ECLI:NL:CRVB:2015:506
Centrale Raad van Beroep
- Hoger beroep
- D.J. van der Vos
- Rechtspraak.nl
Weigering van WIA-uitkering na zorgvuldig medisch onderzoek en beoordeling van geschiktheid voor functies
In deze zaak heeft de Centrale Raad van Beroep op 23 januari 2015 uitspraak gedaan in hoger beroep over de weigering van een WIA-uitkering aan appellante. Appellante, die eerder als WMO-consulente werkte, was uitgevallen door buik- en psychische klachten. Het Uwv had vastgesteld dat zij met ingang van 14 januari 2013 minder dan 35% arbeidsongeschikt was, en dus geen recht had op een WIA-uitkering. Appellante was het hier niet mee eens en stelde dat het medisch onderzoek niet zorgvuldig was uitgevoerd en dat haar klachten onvoldoende waren meegenomen in de beoordeling. De rechtbank Gelderland had het beroep van appellante tegen het besluit van het Uwv ongegrond verklaard, waarna appellante in hoger beroep ging.
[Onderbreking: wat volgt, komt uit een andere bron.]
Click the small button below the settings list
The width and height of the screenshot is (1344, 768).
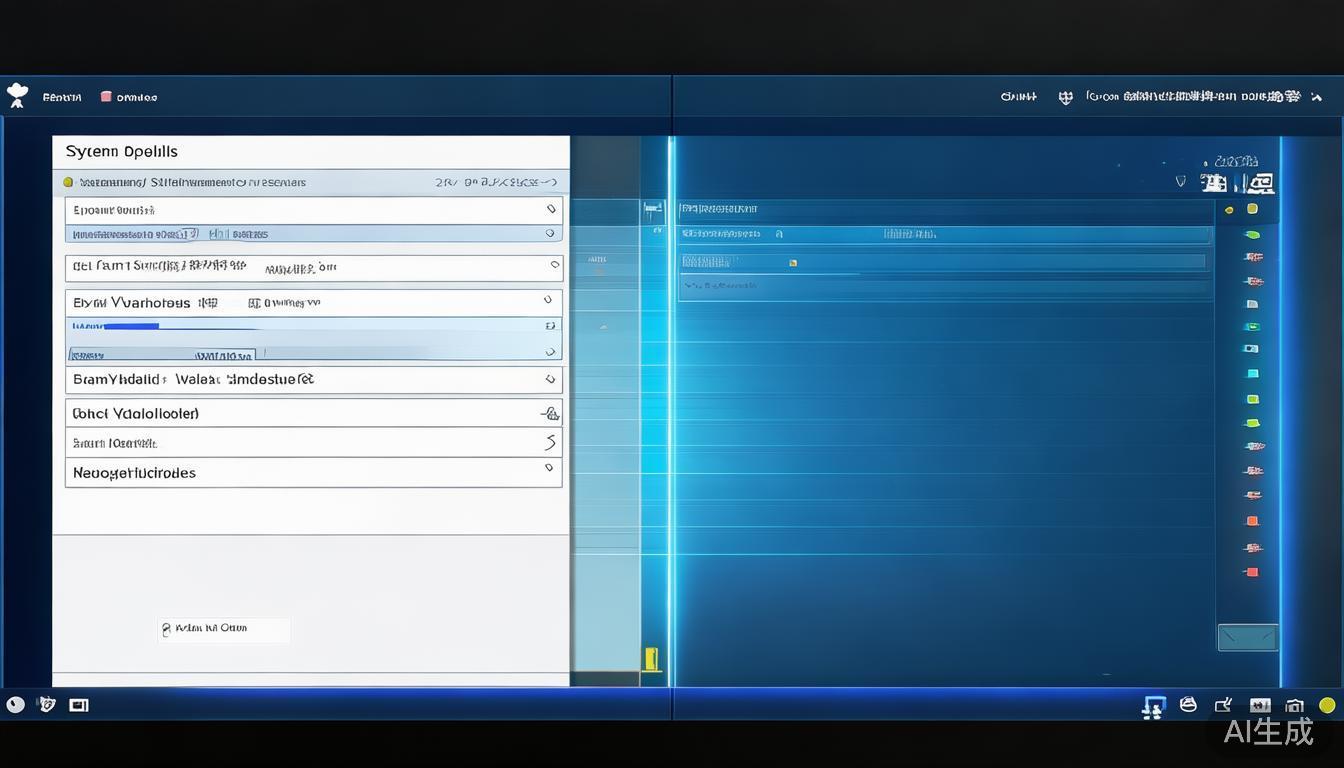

De Centrale Raad van Beroep oordeelde dat het medisch onderzoek door het Uwv zorgvuldig was uitgevoerd. De verzekeringsarts had de medische beperkingen van appellante correct vastgesteld en de arbeidsdeskundige had overtuigend aangetoond dat appellante in staat was om de werkzaamheden van de geselecteerde functies te verrichten. De Raad bevestigde dat het Uwv zich bij de vaststelling van het recht op een WIA-uitkering zowel kon baseren op de geschiktheid voor eigen werk als op de geschiktheid voor andere functies. De hoger beroepsgronden van appellante werden als herhalingen van eerdere argumenten beschouwd en de Raad oordeelde dat de rechtbank de gronden terecht had verworpen. De uitspraak van de rechtbank werd bevestigd, en er werd geen aanleiding gezien voor een veroordeling in de proceskosten.